**EXERCISE BRIEF:**
Only the lines from the one with "The image size is (1088, 501)." through the end of the material are wanted, copied exactly and with the pictures left out.

**DATA SUPPLIED:**
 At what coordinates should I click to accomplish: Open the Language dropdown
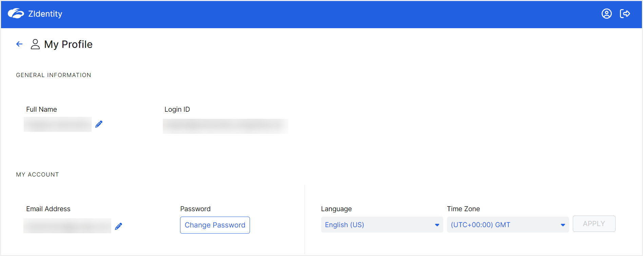pyautogui.click(x=382, y=225)
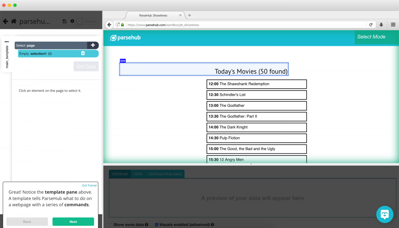The width and height of the screenshot is (399, 228).
Task: Open the ParseHub help chat bubble
Action: click(385, 214)
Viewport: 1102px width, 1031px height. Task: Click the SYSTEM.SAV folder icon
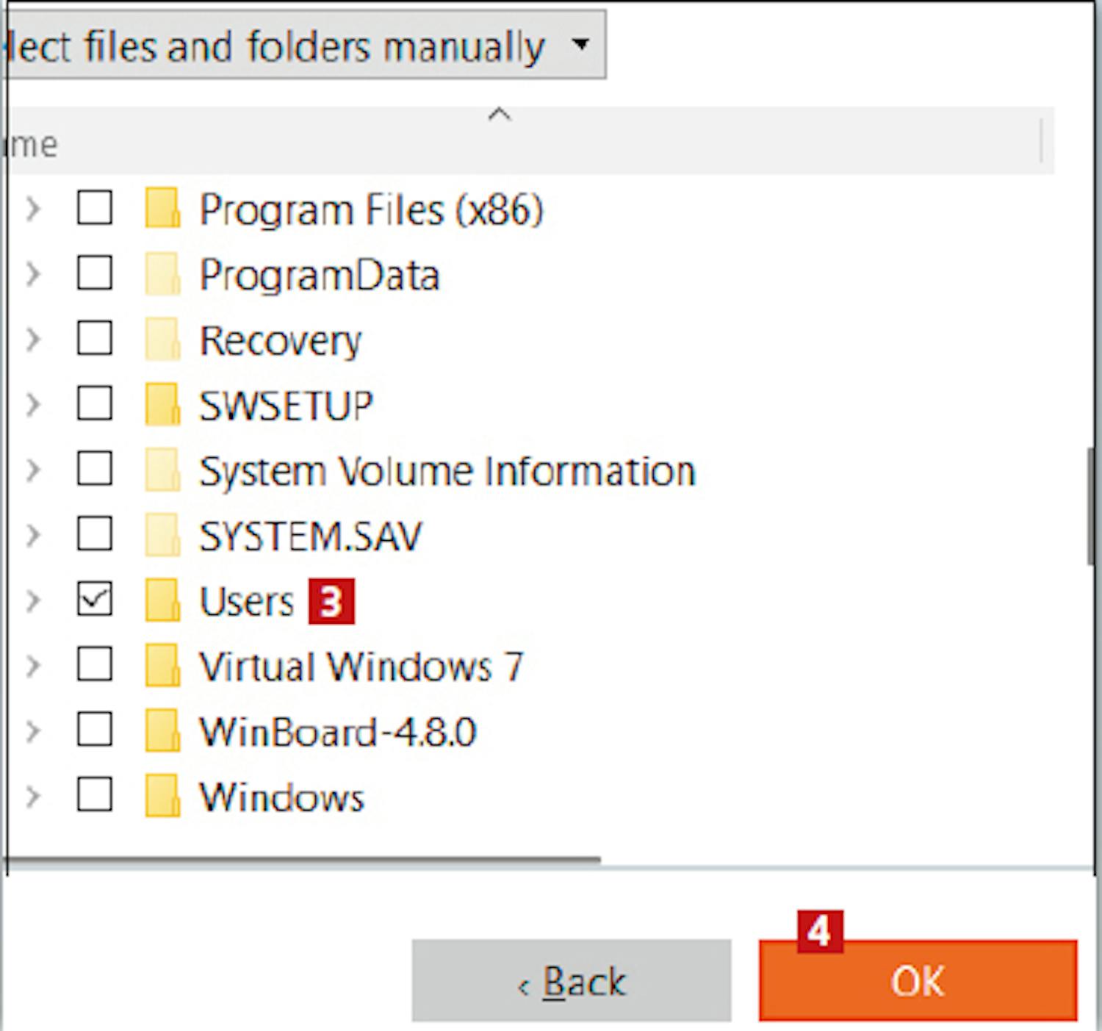pos(162,535)
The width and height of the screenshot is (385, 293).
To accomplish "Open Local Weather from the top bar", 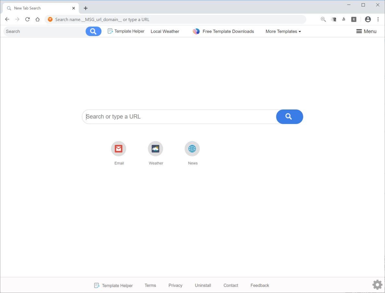I will [165, 31].
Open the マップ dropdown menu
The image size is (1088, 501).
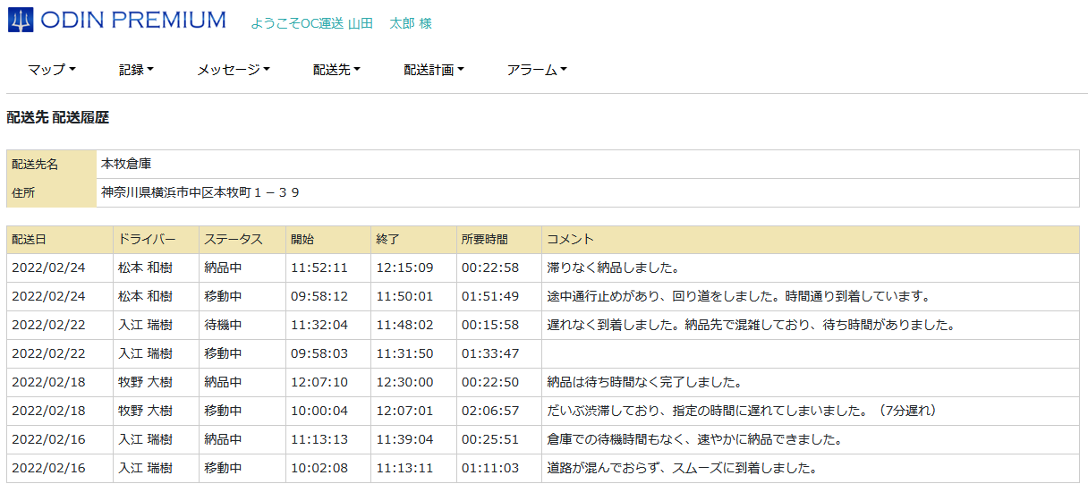coord(51,70)
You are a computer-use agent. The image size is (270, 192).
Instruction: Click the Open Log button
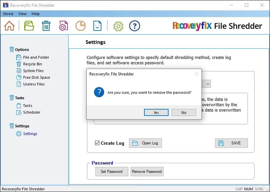[x=145, y=143]
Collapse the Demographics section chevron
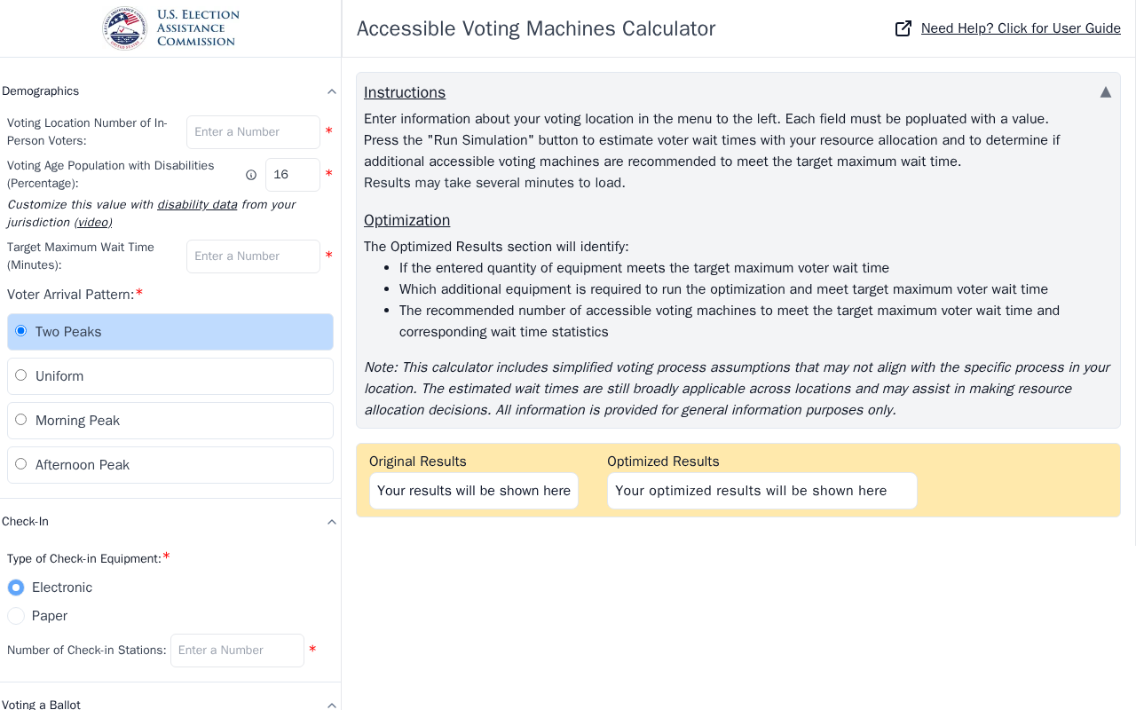This screenshot has height=710, width=1136. (x=332, y=91)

**SOLUTION TO THIS EXERCISE:**
The image size is (1088, 501).
coord(51,70)
You are a computer-use agent. The image size is (270, 192).
Instruction: Click the Open Log button
[x=145, y=143]
Collapse the Demographics section chevron
This screenshot has height=710, width=1136. (x=332, y=91)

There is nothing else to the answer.